応用力についての一考察

「応用力」という言葉もかなり多義的に用いられている。

学問などを「応用する」と言った場合、理論を産業などに生かす(具体化する)という意味で用いられる場合もあるし、「演繹する」とほぼ同義の場合もある。

ここではさほど厳密に定義しないが、「演繹する」に近いニュアンスで用いる。


例えば力学の法則を理解して、それを物体の予測に「応用」する場合、答えはほぼ一つに定まるし、「正しい応用」かどうでないかは比較的明確である。

しかし社会科学や人文学などで既存の理論を「応用」する場合、元の理論を完全に理解した上で「応用」しているのか、不確かなケースもある。


「原理原則に則って適用対象に合わせて細部を変更する」という場合には「応用」と言っていいだろうが、原理原則に則らずに「結果を似せる」ことを「応用」と主張する人間もいる。

問題なのは、学校などで教員が「応用力を養う」などと考えた場合、このような原理をないがしろにした表面的な模倣を「応用」の例として称賛してしまうことである。
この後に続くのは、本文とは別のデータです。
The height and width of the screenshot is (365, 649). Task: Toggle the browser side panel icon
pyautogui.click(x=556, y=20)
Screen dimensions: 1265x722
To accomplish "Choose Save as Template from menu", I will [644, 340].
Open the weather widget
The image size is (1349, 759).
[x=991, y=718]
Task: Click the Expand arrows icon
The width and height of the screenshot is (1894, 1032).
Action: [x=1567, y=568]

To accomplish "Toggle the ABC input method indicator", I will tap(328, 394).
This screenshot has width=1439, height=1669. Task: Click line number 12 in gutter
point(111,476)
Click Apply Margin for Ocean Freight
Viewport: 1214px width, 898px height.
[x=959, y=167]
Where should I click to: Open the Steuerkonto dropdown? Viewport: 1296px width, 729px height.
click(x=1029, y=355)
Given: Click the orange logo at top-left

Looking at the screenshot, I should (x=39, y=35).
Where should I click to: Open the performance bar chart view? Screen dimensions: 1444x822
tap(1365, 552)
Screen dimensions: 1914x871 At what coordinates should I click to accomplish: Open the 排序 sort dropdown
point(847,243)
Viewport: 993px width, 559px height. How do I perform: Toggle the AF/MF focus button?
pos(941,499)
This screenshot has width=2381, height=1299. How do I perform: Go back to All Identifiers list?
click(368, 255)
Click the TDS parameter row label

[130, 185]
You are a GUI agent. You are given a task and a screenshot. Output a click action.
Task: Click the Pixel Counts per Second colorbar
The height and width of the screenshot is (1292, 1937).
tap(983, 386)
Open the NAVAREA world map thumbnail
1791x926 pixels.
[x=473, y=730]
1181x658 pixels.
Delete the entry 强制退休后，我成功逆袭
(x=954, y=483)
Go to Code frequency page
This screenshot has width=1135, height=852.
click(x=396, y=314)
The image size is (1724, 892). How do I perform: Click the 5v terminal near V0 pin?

原理原則に則ったものか、それを無視した表面的な模倣かはどうやったら区別できるだろうか?

物理法則ならば、実際に物体の動きを予測できるかどうかで白黒つけることができるが、分野によってはそれは難しい。

表面的な差異が小さければ応用で、大きければ模倣という分け方も筋が悪い。

原理原則に則って大胆な変更をすることが、非常に優れた「応用」であることもある。